-------- Material provided
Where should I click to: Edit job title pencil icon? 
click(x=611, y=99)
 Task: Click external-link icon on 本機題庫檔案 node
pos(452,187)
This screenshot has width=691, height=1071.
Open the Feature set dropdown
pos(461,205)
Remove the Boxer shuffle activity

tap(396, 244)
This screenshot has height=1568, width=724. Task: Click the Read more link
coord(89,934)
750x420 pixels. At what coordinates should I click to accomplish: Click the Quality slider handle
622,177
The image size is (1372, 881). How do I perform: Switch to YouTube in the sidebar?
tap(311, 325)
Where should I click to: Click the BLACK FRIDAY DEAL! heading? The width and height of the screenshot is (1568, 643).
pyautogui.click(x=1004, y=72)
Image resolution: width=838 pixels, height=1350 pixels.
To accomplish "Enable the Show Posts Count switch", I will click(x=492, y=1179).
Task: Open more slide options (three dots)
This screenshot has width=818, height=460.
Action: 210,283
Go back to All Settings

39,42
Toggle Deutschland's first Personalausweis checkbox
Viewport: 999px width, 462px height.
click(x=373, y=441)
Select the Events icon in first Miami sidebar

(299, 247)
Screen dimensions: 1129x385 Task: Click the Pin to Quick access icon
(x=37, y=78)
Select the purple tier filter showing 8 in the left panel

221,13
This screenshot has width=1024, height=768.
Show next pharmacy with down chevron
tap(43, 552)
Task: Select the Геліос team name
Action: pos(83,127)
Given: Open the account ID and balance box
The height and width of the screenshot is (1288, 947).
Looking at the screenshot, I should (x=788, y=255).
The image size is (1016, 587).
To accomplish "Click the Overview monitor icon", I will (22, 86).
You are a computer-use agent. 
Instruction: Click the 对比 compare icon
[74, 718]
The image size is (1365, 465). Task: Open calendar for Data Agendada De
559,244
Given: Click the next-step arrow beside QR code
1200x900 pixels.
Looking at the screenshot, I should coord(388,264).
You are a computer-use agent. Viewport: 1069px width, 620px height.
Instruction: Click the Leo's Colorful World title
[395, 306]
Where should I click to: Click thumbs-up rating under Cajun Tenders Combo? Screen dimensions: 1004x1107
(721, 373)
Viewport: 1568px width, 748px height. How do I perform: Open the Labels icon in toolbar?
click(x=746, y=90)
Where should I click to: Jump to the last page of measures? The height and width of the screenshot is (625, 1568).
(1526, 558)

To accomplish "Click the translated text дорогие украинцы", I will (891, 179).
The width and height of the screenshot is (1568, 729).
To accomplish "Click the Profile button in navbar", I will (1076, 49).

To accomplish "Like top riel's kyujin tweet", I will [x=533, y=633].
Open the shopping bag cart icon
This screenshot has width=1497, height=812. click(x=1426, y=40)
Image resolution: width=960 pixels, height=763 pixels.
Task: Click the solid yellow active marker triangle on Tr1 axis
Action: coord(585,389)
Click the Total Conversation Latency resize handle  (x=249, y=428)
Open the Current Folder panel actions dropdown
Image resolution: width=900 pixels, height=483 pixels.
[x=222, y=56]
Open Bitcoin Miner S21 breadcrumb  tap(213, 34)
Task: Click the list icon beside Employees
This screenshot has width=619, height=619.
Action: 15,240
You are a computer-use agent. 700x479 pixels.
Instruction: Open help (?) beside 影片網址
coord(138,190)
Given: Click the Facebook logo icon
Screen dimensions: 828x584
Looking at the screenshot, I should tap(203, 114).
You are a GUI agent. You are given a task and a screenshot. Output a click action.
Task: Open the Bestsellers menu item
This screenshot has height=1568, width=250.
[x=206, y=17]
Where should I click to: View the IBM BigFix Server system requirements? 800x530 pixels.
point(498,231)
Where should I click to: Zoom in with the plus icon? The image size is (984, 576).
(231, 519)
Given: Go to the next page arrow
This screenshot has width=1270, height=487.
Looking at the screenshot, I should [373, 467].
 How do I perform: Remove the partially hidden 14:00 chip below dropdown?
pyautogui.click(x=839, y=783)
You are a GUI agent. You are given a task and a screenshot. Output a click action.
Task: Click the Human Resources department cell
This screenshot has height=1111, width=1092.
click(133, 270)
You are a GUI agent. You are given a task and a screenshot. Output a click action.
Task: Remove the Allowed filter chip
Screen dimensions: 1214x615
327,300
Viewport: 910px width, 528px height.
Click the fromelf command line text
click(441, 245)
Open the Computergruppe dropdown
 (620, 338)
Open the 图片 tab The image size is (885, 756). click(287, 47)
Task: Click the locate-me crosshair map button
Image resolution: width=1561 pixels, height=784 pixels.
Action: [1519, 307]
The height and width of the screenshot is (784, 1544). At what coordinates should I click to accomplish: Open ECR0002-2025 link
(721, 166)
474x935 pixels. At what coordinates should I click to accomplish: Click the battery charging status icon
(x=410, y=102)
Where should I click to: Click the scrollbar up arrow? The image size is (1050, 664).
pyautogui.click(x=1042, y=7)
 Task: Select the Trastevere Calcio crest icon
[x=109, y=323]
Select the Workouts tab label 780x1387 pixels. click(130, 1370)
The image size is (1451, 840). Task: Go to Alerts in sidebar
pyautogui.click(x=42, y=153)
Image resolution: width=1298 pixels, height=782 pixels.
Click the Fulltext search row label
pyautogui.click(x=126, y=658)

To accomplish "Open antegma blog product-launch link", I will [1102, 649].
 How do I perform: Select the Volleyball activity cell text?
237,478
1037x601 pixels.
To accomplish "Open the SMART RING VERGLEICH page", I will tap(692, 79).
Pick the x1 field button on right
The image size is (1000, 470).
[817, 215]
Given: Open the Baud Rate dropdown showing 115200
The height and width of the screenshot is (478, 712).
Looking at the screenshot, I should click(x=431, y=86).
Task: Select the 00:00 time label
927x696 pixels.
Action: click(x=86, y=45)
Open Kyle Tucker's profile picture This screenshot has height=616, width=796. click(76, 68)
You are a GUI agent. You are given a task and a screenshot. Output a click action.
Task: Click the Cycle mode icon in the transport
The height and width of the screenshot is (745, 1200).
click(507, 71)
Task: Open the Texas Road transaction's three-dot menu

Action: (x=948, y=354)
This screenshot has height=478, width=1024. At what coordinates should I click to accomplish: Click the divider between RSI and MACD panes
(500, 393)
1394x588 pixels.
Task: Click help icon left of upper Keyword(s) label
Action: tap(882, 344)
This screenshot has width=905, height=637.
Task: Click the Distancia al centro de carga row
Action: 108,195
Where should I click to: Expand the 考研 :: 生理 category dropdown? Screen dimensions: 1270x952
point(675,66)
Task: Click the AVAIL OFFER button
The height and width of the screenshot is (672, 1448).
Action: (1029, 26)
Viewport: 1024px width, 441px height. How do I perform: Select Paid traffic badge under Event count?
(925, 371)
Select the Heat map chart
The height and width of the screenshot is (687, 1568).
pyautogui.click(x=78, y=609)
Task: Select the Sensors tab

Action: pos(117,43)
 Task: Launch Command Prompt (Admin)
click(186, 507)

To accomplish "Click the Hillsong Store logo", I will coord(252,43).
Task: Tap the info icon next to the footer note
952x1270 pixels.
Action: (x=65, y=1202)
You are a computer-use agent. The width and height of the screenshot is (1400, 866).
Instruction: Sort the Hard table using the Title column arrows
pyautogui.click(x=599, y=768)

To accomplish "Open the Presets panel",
----------------
▸ Exercise aim: Without leaving anything out, quote all the data.

▸ Response to this exercise:
Where should I click to: Edit job title pencil icon? 
click(x=611, y=99)
 Task: Click external-link icon on 本機題庫檔案 node
pos(452,187)
This screenshot has width=691, height=1071.
Open the Feature set dropdown
pos(461,205)
Remove the Boxer shuffle activity

tap(396, 244)
This screenshot has height=1568, width=724. Task: Click the Read more link
coord(89,934)
750x420 pixels. At what coordinates should I click to accomplish: Click the Quality slider handle
622,177
The image size is (1372, 881). How do I perform: Switch to YouTube in the sidebar?
tap(311, 325)
Where should I click to: Click the BLACK FRIDAY DEAL! heading? The width and height of the screenshot is (1568, 643).
pyautogui.click(x=1004, y=72)
Image resolution: width=838 pixels, height=1350 pixels.
To accomplish "Enable the Show Posts Count switch", I will click(x=492, y=1179).
Task: Open more slide options (three dots)
This screenshot has width=818, height=460.
Action: 210,283
Go back to All Settings

39,42
Toggle Deutschland's first Personalausweis checkbox
Viewport: 999px width, 462px height.
click(x=373, y=441)
Select the Events icon in first Miami sidebar

(299, 247)
Screen dimensions: 1129x385 Task: Click the Pin to Quick access icon
(x=37, y=78)
Select the purple tier filter showing 8 in the left panel

221,13
This screenshot has width=1024, height=768.
Show next pharmacy with down chevron
tap(43, 552)
Task: Select the Геліос team name
Action: pos(83,127)
Given: Open the account ID and balance box
The height and width of the screenshot is (1288, 947).
Looking at the screenshot, I should (x=788, y=255).
The image size is (1016, 587).
To accomplish "Click the Overview monitor icon", I will (22, 86).
You are a computer-use agent. 
Instruction: Click the 对比 compare icon
[74, 718]
The image size is (1365, 465). Task: Open calendar for Data Agendada De
559,244
Given: Click the next-step arrow beside QR code
1200x900 pixels.
Looking at the screenshot, I should coord(388,264).
You are a computer-use agent. Viewport: 1069px width, 620px height.
Instruction: Click the Leo's Colorful World title
[395, 306]
Where should I click to: Click thumbs-up rating under Cajun Tenders Combo? Screen dimensions: 1004x1107
(721, 373)
Viewport: 1568px width, 748px height. How do I perform: Open the Labels icon in toolbar?
click(x=746, y=90)
Where should I click to: Jump to the last page of measures? The height and width of the screenshot is (625, 1568).
(1526, 558)

To accomplish "Click the translated text дорогие украинцы", I will (891, 179).
The width and height of the screenshot is (1568, 729).
To accomplish "Click the Profile button in navbar", I will (1076, 49).

To accomplish "Like top riel's kyujin tweet", I will [x=533, y=633].
Open the shopping bag cart icon
This screenshot has width=1497, height=812. click(x=1426, y=40)
Image resolution: width=960 pixels, height=763 pixels.
Task: Click the solid yellow active marker triangle on Tr1 axis
Action: coord(585,389)
Click the Total Conversation Latency resize handle  (x=249, y=428)
Open the Current Folder panel actions dropdown
Image resolution: width=900 pixels, height=483 pixels.
[x=222, y=56]
Open Bitcoin Miner S21 breadcrumb  tap(213, 34)
Task: Click the list icon beside Employees
This screenshot has width=619, height=619.
Action: 15,240
You are a computer-use agent. 700x479 pixels.
Instruction: Open help (?) beside 影片網址
coord(138,190)
Given: Click the Facebook logo icon
Screen dimensions: 828x584
Looking at the screenshot, I should tap(203, 114).
You are a GUI agent. You are given a task and a screenshot. Output a click action.
Task: Open the Bestsellers menu item
This screenshot has height=1568, width=250.
[x=206, y=17]
Where should I click to: View the IBM BigFix Server system requirements? 800x530 pixels.
point(498,231)
Where should I click to: Zoom in with the plus icon? The image size is (984, 576).
(231, 519)
Given: Go to the next page arrow
This screenshot has width=1270, height=487.
Looking at the screenshot, I should [373, 467].
 How do I perform: Remove the partially hidden 14:00 chip below dropdown?
pyautogui.click(x=839, y=783)
You are a GUI agent. You are given a task and a screenshot. Output a click action.
Task: Click the Human Resources department cell
This screenshot has height=1111, width=1092.
click(133, 270)
You are a GUI agent. You are given a task and a screenshot. Output a click action.
Task: Remove the Allowed filter chip
Screen dimensions: 1214x615
327,300
Viewport: 910px width, 528px height.
Click the fromelf command line text
click(441, 245)
Open the Computergruppe dropdown
 (620, 338)
Open the 图片 tab The image size is (885, 756). click(287, 47)
Task: Click the locate-me crosshair map button
Image resolution: width=1561 pixels, height=784 pixels.
Action: [1519, 307]
The height and width of the screenshot is (784, 1544). At what coordinates should I click to accomplish: Open ECR0002-2025 link
(721, 166)
474x935 pixels. At what coordinates should I click to accomplish: Click the battery charging status icon
(x=410, y=102)
Where should I click to: Click the scrollbar up arrow? The image size is (1050, 664).
pyautogui.click(x=1042, y=7)
 Task: Select the Trastevere Calcio crest icon
[x=109, y=323]
Select the Workouts tab label 780x1387 pixels. click(130, 1370)
The image size is (1451, 840). Task: Go to Alerts in sidebar
pyautogui.click(x=42, y=153)
Image resolution: width=1298 pixels, height=782 pixels.
Click the Fulltext search row label
pyautogui.click(x=126, y=658)

To accomplish "Open antegma blog product-launch link", I will [1102, 649].
 How do I perform: Select the Volleyball activity cell text?
237,478
1037x601 pixels.
To accomplish "Open the SMART RING VERGLEICH page", I will tap(692, 79).
Pick the x1 field button on right
The image size is (1000, 470).
[817, 215]
Given: Open the Baud Rate dropdown showing 115200
The height and width of the screenshot is (478, 712).
Looking at the screenshot, I should click(x=431, y=86).
Task: Select the 00:00 time label
927x696 pixels.
Action: click(x=86, y=45)
Open Kyle Tucker's profile picture This screenshot has height=616, width=796. click(76, 68)
You are a GUI agent. You are given a task and a screenshot. Output a click action.
Task: Click the Cycle mode icon in the transport
The height and width of the screenshot is (745, 1200).
click(507, 71)
Task: Open the Texas Road transaction's three-dot menu

Action: (x=948, y=354)
This screenshot has height=478, width=1024. At what coordinates should I click to accomplish: Click the divider between RSI and MACD panes
(500, 393)
1394x588 pixels.
Task: Click help icon left of upper Keyword(s) label
Action: tap(882, 344)
This screenshot has width=905, height=637.
Task: Click the Distancia al centro de carga row
Action: 108,195
Where should I click to: Expand the 考研 :: 生理 category dropdown? Screen dimensions: 1270x952
point(675,66)
Task: Click the AVAIL OFFER button
The height and width of the screenshot is (672, 1448).
Action: (1029, 26)
Viewport: 1024px width, 441px height. How do I perform: Select Paid traffic badge under Event count?
(925, 371)
Select the Heat map chart
The height and width of the screenshot is (687, 1568).
pyautogui.click(x=78, y=609)
Task: Select the Sensors tab

Action: pos(117,43)
 Task: Launch Command Prompt (Admin)
click(186, 507)

To accomplish "Click the Hillsong Store logo", I will coord(252,43).
Task: Tap the info icon next to the footer note
952x1270 pixels.
Action: (x=65, y=1202)
You are a computer-use agent. The width and height of the screenshot is (1400, 866).
Instruction: Sort the Hard table using the Title column arrows
pyautogui.click(x=599, y=768)

To accomplish "Open the Presets panel",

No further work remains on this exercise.